Это уже не был нежно разметавшийся на холмах и долинах весь в зелени Киев. Это не были апартаменты «Континенталя». Это был маленький номер маленького загрязненного отеля в провинциальном городе Яссы, временной столице Румынии. Немцами занят был Бухарест. Королевская семья и весь двор переехали в Яссы.
Но офицеры Дикой дивизии, собравшиеся в маленьком номере гостиницы «Траян», были все те же! Революция почти никого из них не сломала, не поколебала, не принизила, и этим в значительной степени обязаны они были своим всадникам, тоже не сломленным и не поколебленным.
Когда армейские солдаты избивали своих офицеров, оскорбляли, плевали в лицо не только в переносном, а в самом подлинном значении слова, – среди этого безумия и полного развала «дикие» горцы казались еще дисциплинированнее, чем до революции.
Яссы были таким же тылом для румынского фронта, каким был Киев для юго-западного. И в Яссы, как и в Киев, укрывались офицеры «туземной» дивизии отдохнуть и развлечься.
В табачном дыму, за стаканом местного вина обсуждались события. Обсуждались в сотый, а может быть, в тысячный раз. Наболевшее всегда и остро, и жгуче, и ново являет собой незаживающую рану.
Адъютант Чеченского полка Чермоев, с заметным кавказским акцентом, приятным и мягким, поблескивая умными живыми глазами, убеждал:
– Если бы конвой государя состоял не из казаков, а из наших горцев-мусульман, как это было при Александре II, конвой не допустил бы отречения.
– Как это мог бы конвой не допустить? – не понял Юрочка и обиделся за государя.

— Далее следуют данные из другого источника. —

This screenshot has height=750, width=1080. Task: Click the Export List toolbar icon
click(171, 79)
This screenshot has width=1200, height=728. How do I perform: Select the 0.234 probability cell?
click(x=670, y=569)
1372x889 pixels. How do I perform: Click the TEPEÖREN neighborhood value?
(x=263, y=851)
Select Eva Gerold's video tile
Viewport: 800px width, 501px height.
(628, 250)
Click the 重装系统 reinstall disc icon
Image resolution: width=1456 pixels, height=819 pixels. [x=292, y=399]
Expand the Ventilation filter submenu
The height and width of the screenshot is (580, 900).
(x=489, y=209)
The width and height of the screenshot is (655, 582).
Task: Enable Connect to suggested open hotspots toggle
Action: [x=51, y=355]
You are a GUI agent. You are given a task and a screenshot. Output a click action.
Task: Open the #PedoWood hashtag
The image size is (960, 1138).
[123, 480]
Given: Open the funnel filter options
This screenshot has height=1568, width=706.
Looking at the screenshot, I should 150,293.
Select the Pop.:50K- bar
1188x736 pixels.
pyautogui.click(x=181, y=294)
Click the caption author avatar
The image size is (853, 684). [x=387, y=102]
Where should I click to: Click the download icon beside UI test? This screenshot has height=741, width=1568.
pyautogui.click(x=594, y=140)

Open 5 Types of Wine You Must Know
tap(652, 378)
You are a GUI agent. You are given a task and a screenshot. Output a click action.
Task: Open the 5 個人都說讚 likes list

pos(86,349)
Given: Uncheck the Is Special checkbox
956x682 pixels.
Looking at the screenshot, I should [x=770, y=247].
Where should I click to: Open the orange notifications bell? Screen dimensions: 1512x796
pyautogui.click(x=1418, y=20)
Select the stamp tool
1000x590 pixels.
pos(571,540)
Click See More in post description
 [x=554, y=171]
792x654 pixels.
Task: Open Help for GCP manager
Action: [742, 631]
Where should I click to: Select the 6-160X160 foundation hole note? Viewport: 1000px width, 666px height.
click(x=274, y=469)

Баранов, не дав ответить Чермоеву, накинулся на Юрочку со свойственной ему, Баранову, резкостью, не допускающей возражения:
– Вот-вот, все вы такие! Все вы в шорах! Потому и нет царя, потому погибла Россия. Я знаю, знаю наперед, что вы скажете! Раз, мол, царь отрекся, верноподданные должны покорно с этим примириться. А между тем как раз наоборот. Долг верноподданного рассуждать, а не слепо повиноваться. Отречение было вырвано у государя силой или почти силой, а поэтому надо было аннулировать это отречение тоже силой! Чермоев прав! Туземцы конвоя не приняли бы этого пассивно. Они по-своему расправились бы и с теми, кто приехал «отрекать» государя, да заодно и с теми генерал-адъютантами, которых он осыпал милостями и которые отблагодарили его, участвуя в заговоре против него.